B.A.T.M.A.N. advanced¶
B.A.T.M.A.N. advanced (often referenced as batman-adv) is an implementation of the B.A.T.M.A.N. routing protocol in form of a linux kernel module operating on layer 2. The rest of this document will explain the conceptual details and their implications. If you are looking for explanations on how to use the module, please consult our quick start guide.
Layer 2 ?¶
Most other wireless routing protocol implementations (e.g. the batman daemon) operate on layer 3 which means they exchange routing information by sending UDP packets and bring their routing decision into effect by manipulating the kernel routing table. Batman-adv operates entirely on ISO/OSI Layer 2 - not only the routing information is transported using raw ethernet frames but also the data traffic is handled by batman-adv. It encapsulates and forwards all traffic until it reaches the destination, hence emulating a virtual network switch of all nodes participating. Therefore all nodes appear to be link local and are unaware of the network's topology as well as unaffected by any network changes.
The easiest way to think about a batman-adv mesh network is to imagine it as a distributed switch. Each system (often called "node") running batman-adv is equal to a switch port.
Each node is running an instance of batman-adv. Such an instance is a virtual network interface (often called "bat0") which looks to the system like a switch port that allows access to the distributed switch. The actual details of the (direct or indirect) communication between the nodes is then hidden behind the "bat0" network interface.
To make communication possible between the different bat0 interfaces on the different nodes, batman-adv relies on ethernet compatible network interfaces which gets attached to bat0 as so called (lower) hard interfaces. This concept should already be known by Linux bridges
The node3 in the last picture can now communicate with node2 even when the wifi link via its "mesh0" interface to node2 would be too weak to transport data over it. The node1 can be used in this scenario to forward traffic between node3 and node1. The data would be transported via the (often quite stable) ethernet interface "eth0". And node1 can talk to node2 via the "mesh0" interface. And batman-adv handles all these things internally and the upper layers can simply use the bat0 like any other network interface.
This also means that any other interface can be bridged to the bat0 interface. Another ethernet interface ("eth1" in this example) can be used to grant a non batman-adv aware client connectivity to node1, node2, node3 or other non batman-adv aware clients. The same is true for wifi clients which connect to a bridge accesspoint interface.
In this example, the blue wifi-client on node2 should be able to talk to the red ethernet client on node3. Even when they both don't have any knowledge about batman-adv or the medium (ethernet vs. wifi) of the remote client.
This design bears some interesting characteristics:- network-layer agnostic - you can run whatever you wish on top of batman-adv: IPv4, IPv6, DHCP, IPX ..
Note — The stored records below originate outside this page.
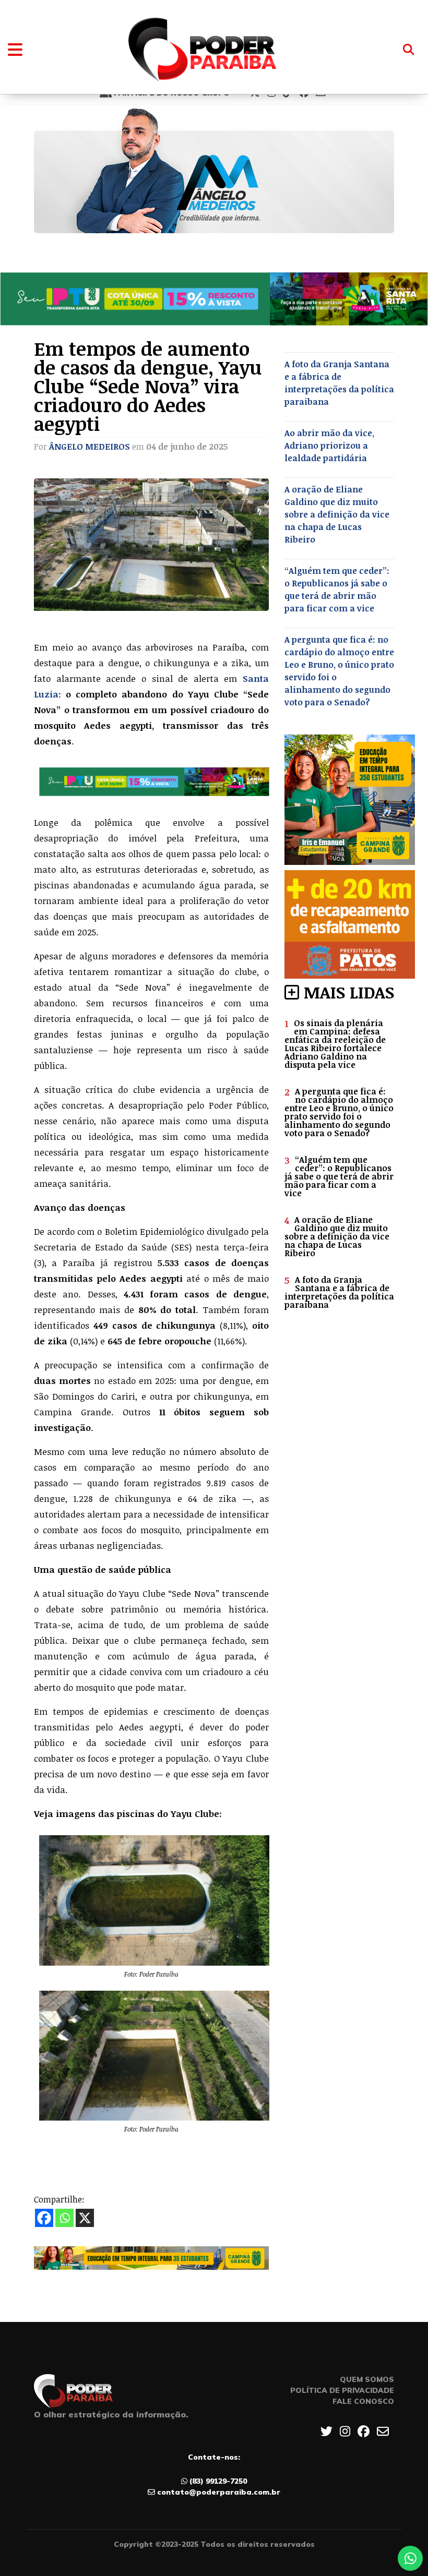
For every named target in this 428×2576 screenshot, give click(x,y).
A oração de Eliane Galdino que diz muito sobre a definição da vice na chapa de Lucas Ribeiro (336, 514)
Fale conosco (363, 2401)
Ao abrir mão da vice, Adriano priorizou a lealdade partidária (329, 445)
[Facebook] (44, 2218)
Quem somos (367, 2379)
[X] (85, 2218)
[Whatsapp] (64, 2218)
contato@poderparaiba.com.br (218, 2492)
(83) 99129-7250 (218, 2481)
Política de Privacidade (342, 2390)
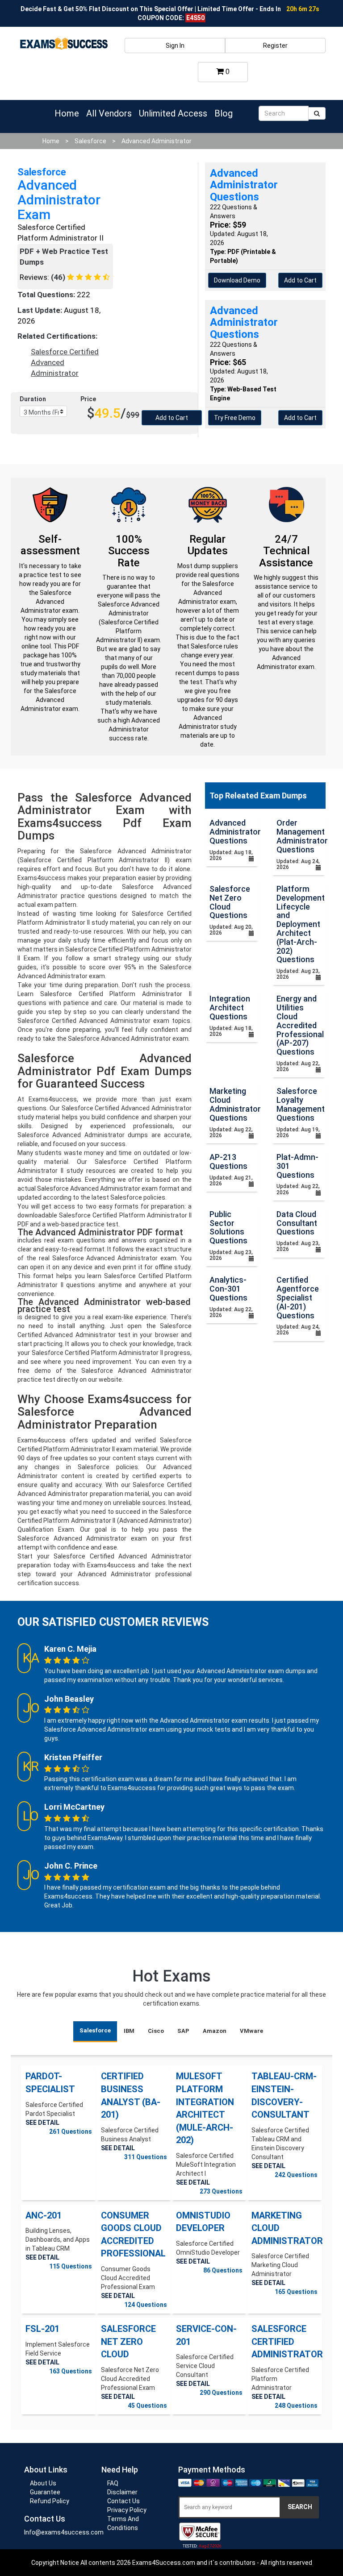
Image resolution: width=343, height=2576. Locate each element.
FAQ (112, 2483)
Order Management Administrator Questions (302, 836)
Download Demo (237, 280)
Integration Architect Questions (229, 1007)
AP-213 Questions (228, 1161)
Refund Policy (49, 2501)
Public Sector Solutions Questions (228, 1227)
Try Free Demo (234, 417)
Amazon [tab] (214, 2031)
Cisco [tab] (156, 2031)
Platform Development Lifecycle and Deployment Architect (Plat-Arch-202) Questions (300, 924)
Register (275, 45)
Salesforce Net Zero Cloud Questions (229, 902)
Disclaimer (122, 2492)
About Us (43, 2483)
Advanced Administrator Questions (235, 831)
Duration (33, 399)
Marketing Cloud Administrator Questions (235, 1104)
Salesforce (90, 141)
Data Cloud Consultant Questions (296, 1223)
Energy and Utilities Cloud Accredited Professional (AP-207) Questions (300, 1025)
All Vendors (109, 113)
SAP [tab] (183, 2031)
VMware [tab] (251, 2031)
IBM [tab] (129, 2031)
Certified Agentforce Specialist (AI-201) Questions (297, 1297)
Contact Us (123, 2501)
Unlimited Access (173, 113)
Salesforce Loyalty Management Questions (300, 1104)
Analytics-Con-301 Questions (228, 1288)
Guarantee (45, 2492)
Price (88, 399)
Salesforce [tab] (95, 2030)
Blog (223, 113)
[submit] (317, 113)
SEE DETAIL (42, 2122)
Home (66, 113)
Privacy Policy (126, 2510)
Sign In (175, 45)
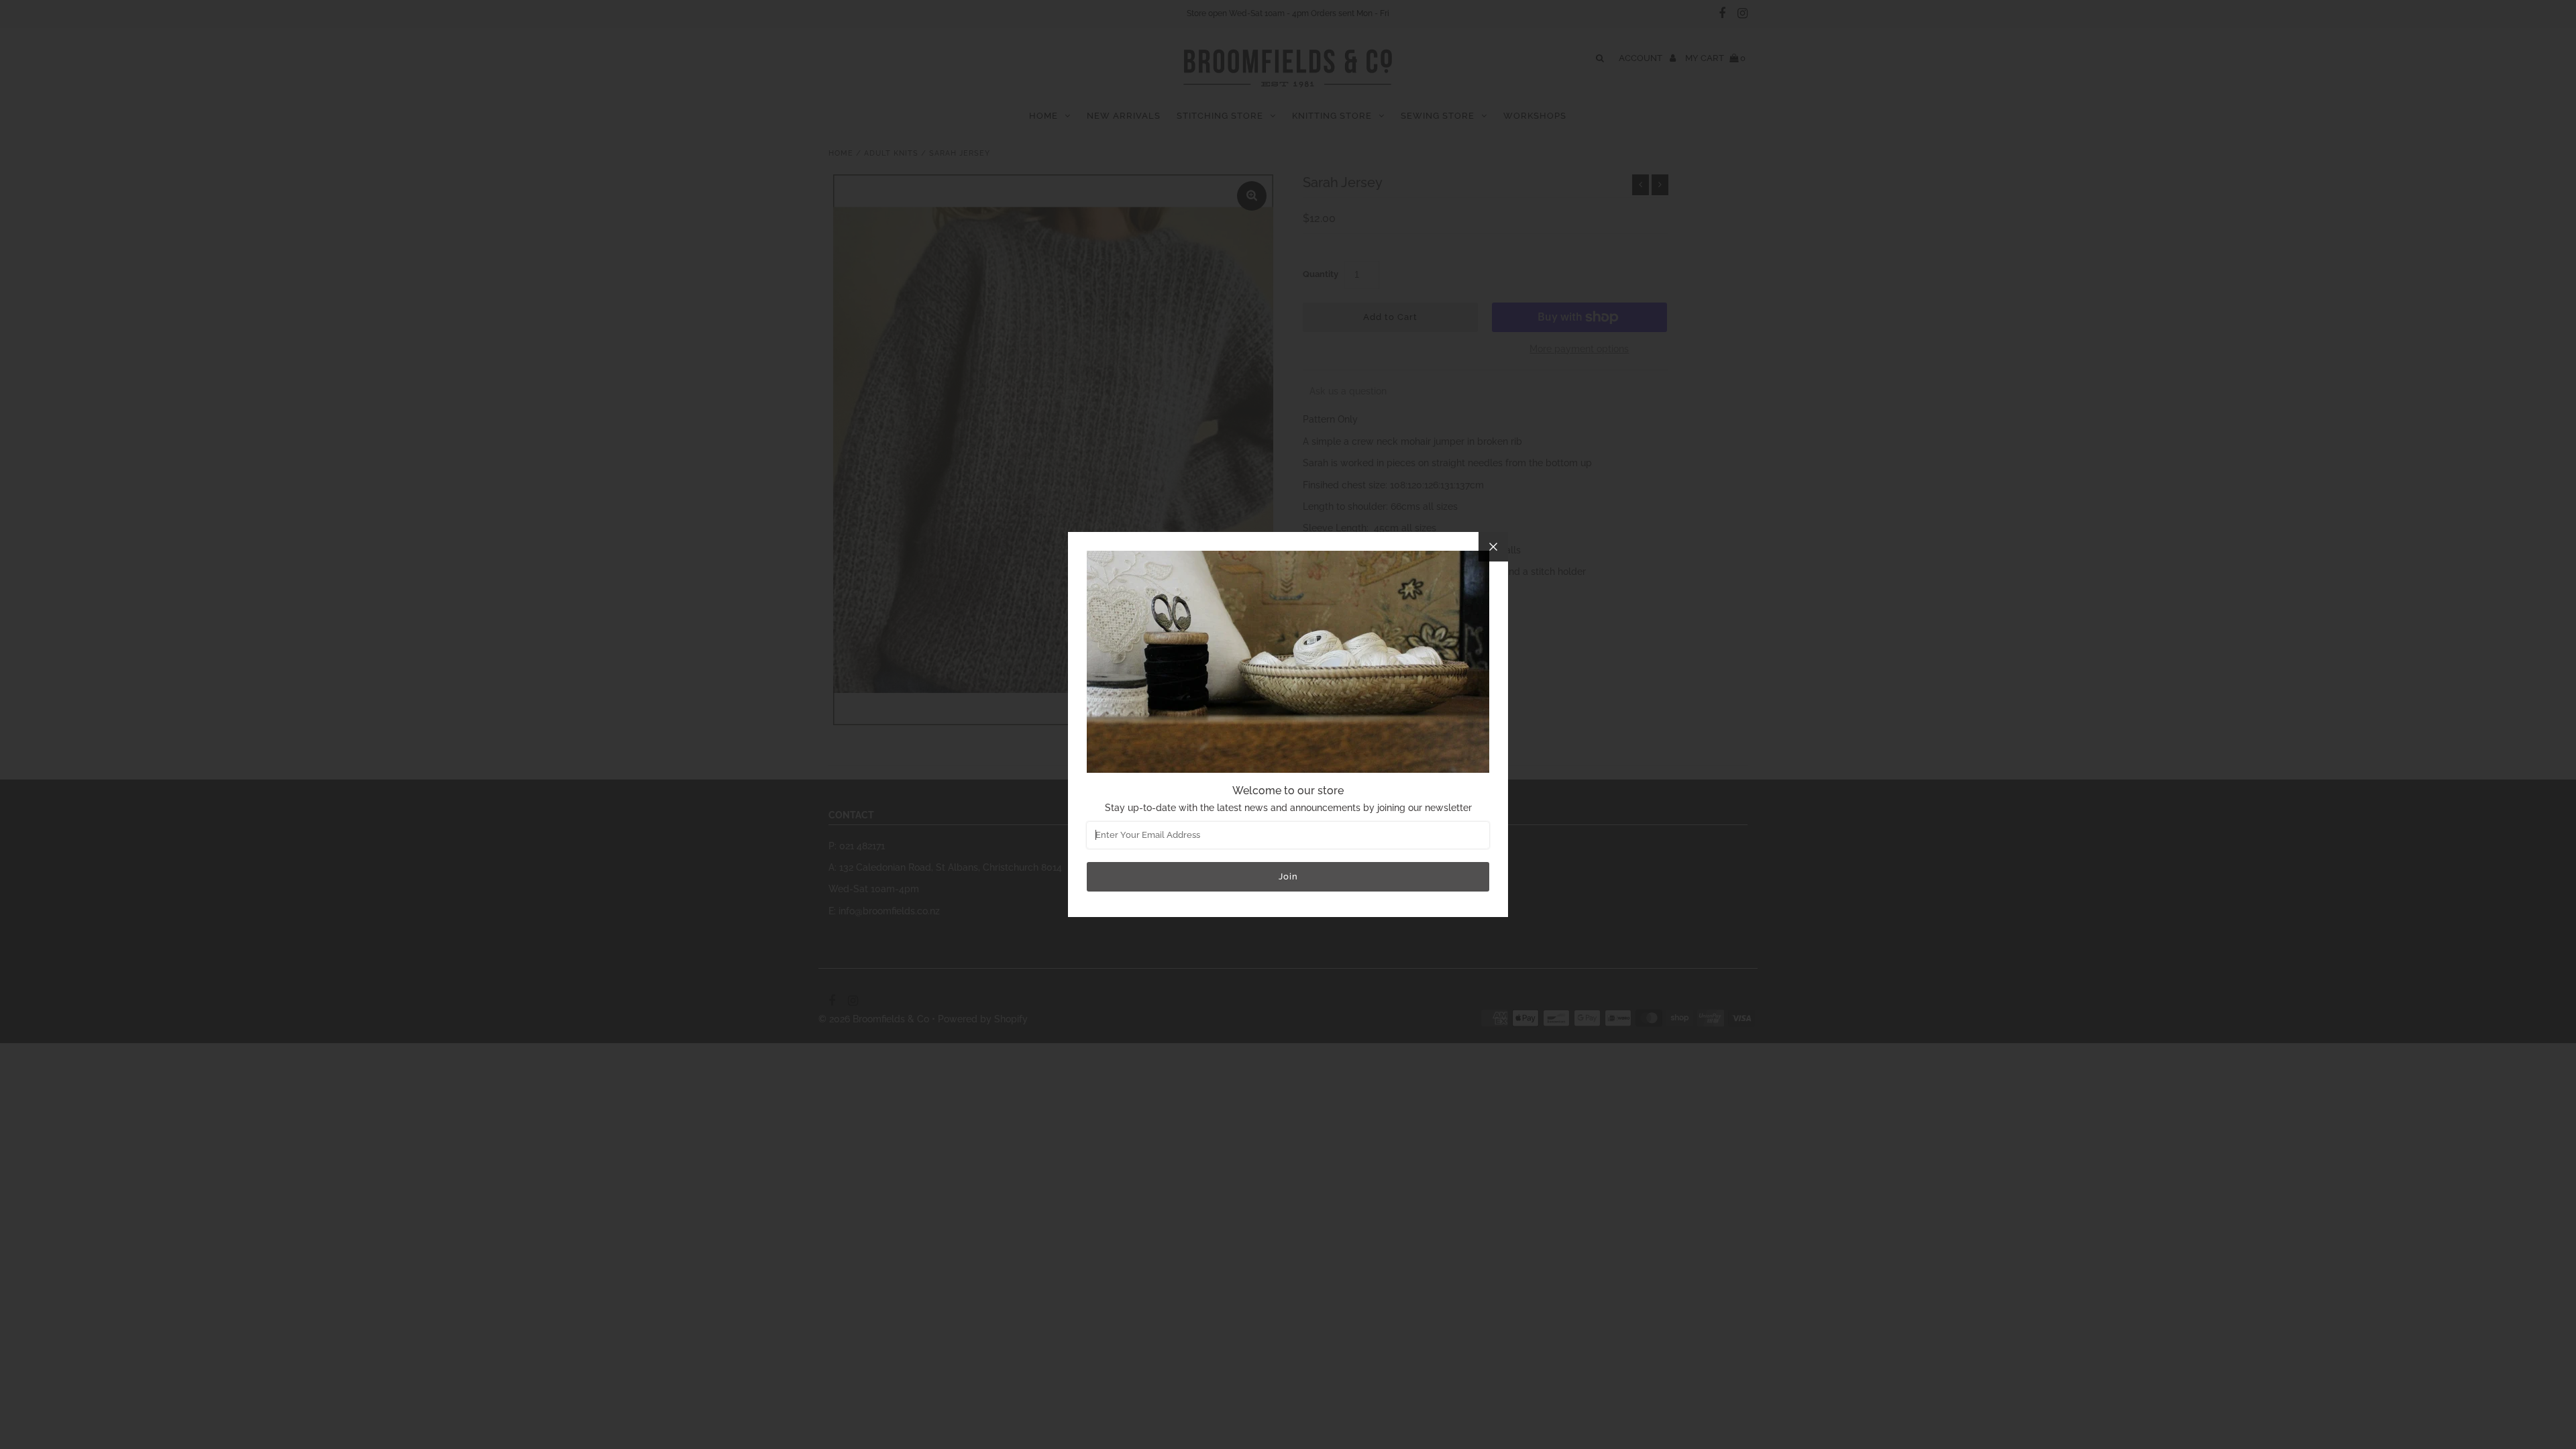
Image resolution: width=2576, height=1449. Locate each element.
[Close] (1493, 546)
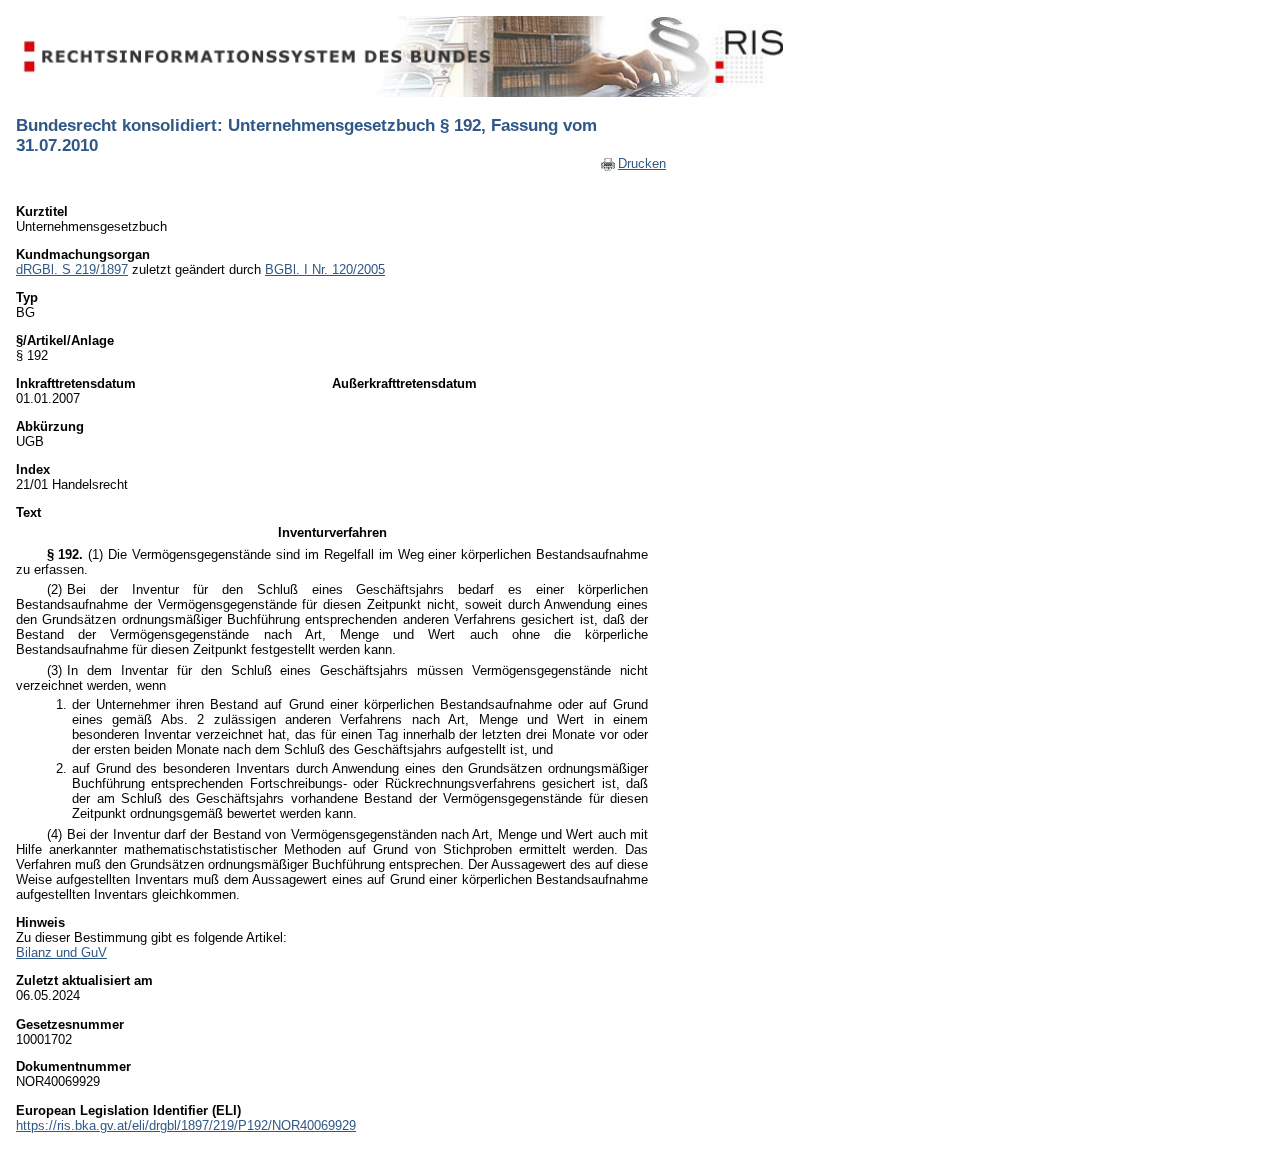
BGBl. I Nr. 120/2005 (325, 269)
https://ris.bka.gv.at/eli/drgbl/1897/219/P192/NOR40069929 (186, 1125)
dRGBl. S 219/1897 (72, 269)
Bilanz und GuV (61, 952)
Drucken (642, 163)
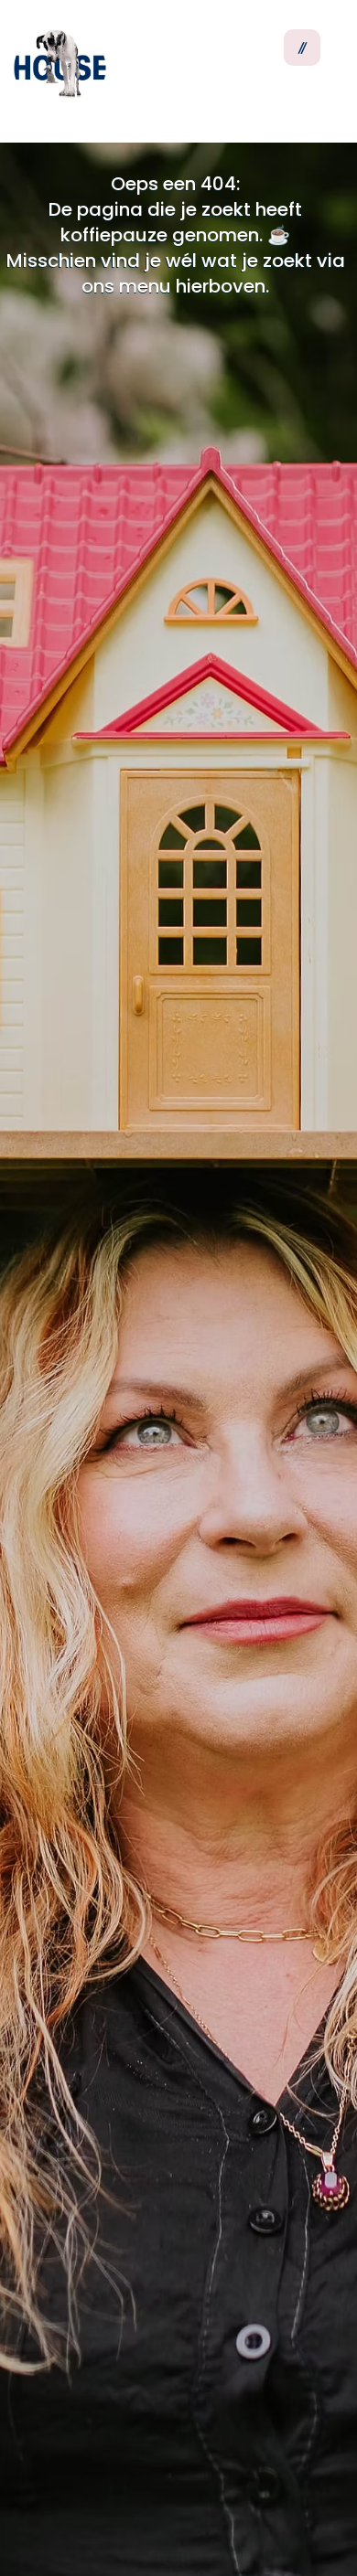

- nodes can participate in a mesh without having an IP
- easy integration of non-mesh (mobile) clients (no manual HNA fiddling required)
- roaming of non-mesh clients
- optimizing the data flow through the mesh (e.g. interface alternating, multicast, forward error correction, etc)
- running protocols relying on broadcast/multicast over the mesh and non-mesh clients (Windows neighborhood, mDNS, streaming, etc)
A kernel module ?¶
A layer 2 routing protocol also has to handle the data traffic because usually one can't route/forward ethernet packets. Processing packets in userland is very expensive in terms of CPU cycles, as each packet has to be read() and write() to the kernel and back, which limits the sustainable bandwidth especially on low-end devices. To have good support for these devices as well, we implemented batman-adv as a kernel driver. It introduces a negligible packet processing overhead even under a high load.
batctl ?¶
To still have a handy tool to configure & debug the batman-adv kernel module, the batctl tool was developed. It offers a convenient interface to all the module's settings as well as status information. It also contains a layer 2 version of ping, traceroute and tcpdump, since the virtual network switch is completely transparent for all protocols above layer 2.